[Biosynthesis and conformational state of 17-kDa and 27-kDa N-terminal fragments of elongation factor EF-2 in solution].

N-Terminal fragments of the rat liver elongation factor EF-2 containing 162 (17 kDa) and 244 (27 kDa) amino acid residues of 857 (95 kDa) residues of the native protein were synthesized in E. coli cells and in a wheat germ cell-free translation system, and their conformations were studied. Both fragments were synthesized as inclusion bodies (nonspecific molecular aggregates).
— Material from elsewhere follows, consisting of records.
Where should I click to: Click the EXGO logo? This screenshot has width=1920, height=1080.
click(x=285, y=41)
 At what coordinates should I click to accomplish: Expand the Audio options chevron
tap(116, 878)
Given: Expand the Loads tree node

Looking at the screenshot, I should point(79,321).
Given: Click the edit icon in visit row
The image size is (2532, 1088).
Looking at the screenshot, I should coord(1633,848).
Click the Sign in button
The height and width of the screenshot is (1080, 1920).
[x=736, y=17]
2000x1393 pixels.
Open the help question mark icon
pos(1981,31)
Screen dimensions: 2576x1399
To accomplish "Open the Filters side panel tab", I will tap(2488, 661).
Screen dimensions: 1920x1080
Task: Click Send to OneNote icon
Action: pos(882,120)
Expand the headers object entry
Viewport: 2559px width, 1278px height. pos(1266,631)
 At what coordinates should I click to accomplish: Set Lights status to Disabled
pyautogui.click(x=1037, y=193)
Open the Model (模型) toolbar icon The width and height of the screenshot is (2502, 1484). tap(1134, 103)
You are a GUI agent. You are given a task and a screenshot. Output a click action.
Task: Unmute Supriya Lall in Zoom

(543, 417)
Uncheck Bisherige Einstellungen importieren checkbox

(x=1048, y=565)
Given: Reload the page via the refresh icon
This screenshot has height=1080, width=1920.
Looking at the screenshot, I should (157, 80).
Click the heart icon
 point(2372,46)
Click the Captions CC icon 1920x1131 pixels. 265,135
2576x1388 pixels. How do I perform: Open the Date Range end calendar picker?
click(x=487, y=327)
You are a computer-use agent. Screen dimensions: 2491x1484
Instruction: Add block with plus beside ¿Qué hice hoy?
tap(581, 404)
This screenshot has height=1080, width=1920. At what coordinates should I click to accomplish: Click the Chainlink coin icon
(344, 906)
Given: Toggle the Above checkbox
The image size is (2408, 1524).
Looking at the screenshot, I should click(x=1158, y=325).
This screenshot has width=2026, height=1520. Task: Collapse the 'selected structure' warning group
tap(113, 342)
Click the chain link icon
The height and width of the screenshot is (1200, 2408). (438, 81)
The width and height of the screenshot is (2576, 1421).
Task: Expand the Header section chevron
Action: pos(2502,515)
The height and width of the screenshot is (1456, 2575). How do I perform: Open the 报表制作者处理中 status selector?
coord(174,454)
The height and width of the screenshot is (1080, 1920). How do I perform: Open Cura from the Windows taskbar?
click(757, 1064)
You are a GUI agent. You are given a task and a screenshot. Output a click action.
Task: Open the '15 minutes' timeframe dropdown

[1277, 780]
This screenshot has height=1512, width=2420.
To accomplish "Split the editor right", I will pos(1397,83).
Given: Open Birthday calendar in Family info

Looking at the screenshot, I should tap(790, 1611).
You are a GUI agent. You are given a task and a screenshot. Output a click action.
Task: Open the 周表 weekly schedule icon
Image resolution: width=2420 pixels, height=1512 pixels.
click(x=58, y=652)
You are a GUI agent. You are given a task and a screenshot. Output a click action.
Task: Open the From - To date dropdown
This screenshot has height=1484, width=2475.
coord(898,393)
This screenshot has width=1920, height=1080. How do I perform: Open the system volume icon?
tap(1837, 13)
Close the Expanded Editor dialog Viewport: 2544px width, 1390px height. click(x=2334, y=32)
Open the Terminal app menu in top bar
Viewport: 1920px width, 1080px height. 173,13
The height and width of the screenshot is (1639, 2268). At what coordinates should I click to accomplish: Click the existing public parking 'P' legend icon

The conformations of the fragments in a solution were studied at neutral pH values by CD, fluorescence spectroscopy, scanning microcalorimetry, viscosimetry, gel-filtration, limited proteolysis, and interaction with monospecific anti-EF-2 antibodies and GroEL/ES molecular chaperone. Under nondenaturing conditions, both fragments existed in a solution as associates within a broad range of molecular masses, contained a considerable amount of elements of the intramolecular secondary structure, and represented globules without rigid tertiary structure (molten globules). A rigid tertiary structure was not formed even after the interaction of the fragments with the GroEL/ES molecular chaperone, thus indicating that the C-terminal fragment is essential for the formation of the rigid tertiary structure. Both fragments contained conformational antigenic determinants similar to those in the whole protein; i.e., despite the absence of the rigid tertiary structure, the fragments contained elements whose structure was similar to that of the corresponding regions in the whole protein.